**Page:**

Since then I've been back in town getting ready for the short-ish walk to the town of pokhara 200 kilometers west of Kathmandu. This is the heart of the beaten tourist path so I'm interested to see the differences between traveling here vs the eastern region of the country.
The various political parties have selected April 8th as the date for the next elections after they were postponed from this past November. This doesn't mean they will definitely happen on the 8th as they were easily postponed last time but it's an event that I'm trying keep abreast of as the general state of lawlessness in the country keeps getting worse. For example while I've been here they have had to pass a law making kidnapping illegal, as it has started to become a real problem. Actually it has always been a problem for women but that has been historically classified as "human trafficking" so until recently kidnappers faced ridiculously light sentences.

**Collected data:**
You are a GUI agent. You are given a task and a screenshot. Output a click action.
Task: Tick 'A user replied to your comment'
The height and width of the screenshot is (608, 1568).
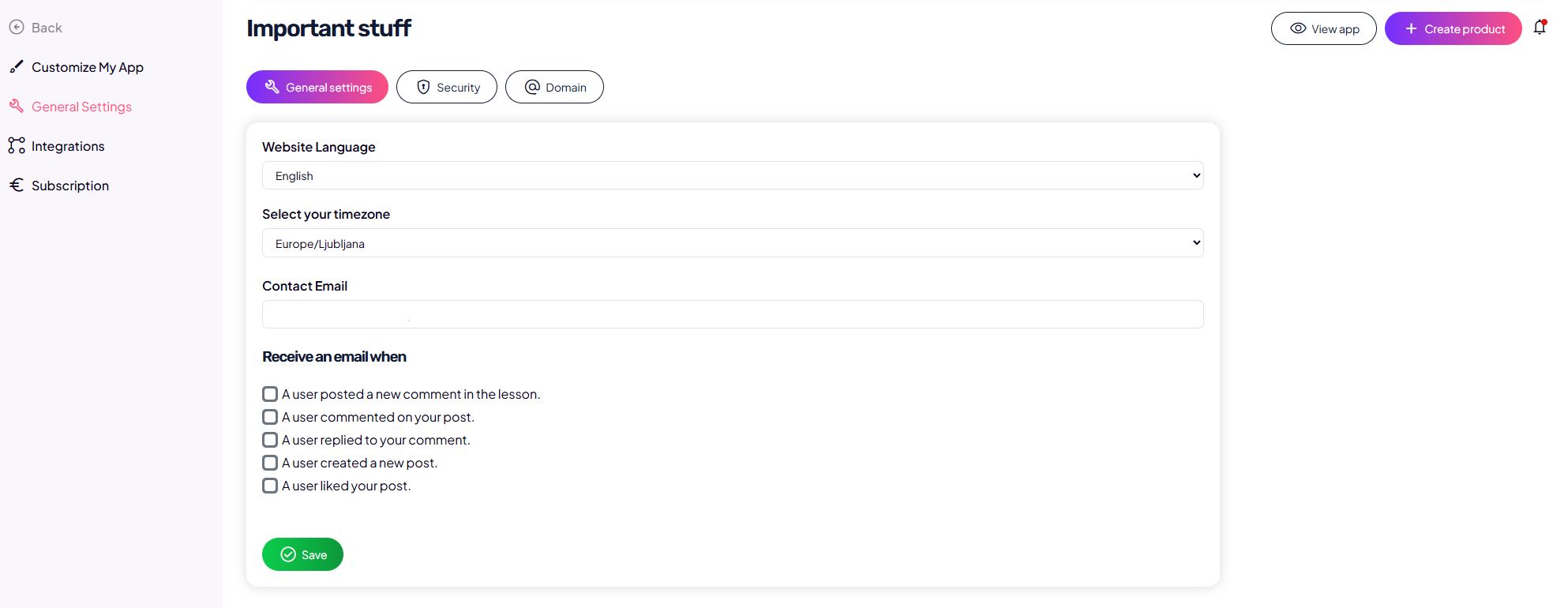[270, 440]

**Required task:** In the Nepal passage, rewrite the stretch from "Since then I've" through "of the country.", changing every "Kathmandu" to "the capital". The data come from a source unrelated to the Nepal passage.

**Answer:**
Since then I've been back in town getting ready for the short-ish walk to the town of pokhara 200 kilometers west of the capital. This is the heart of the beaten tourist path so I'm interested to see the differences between traveling here vs the eastern region of the country.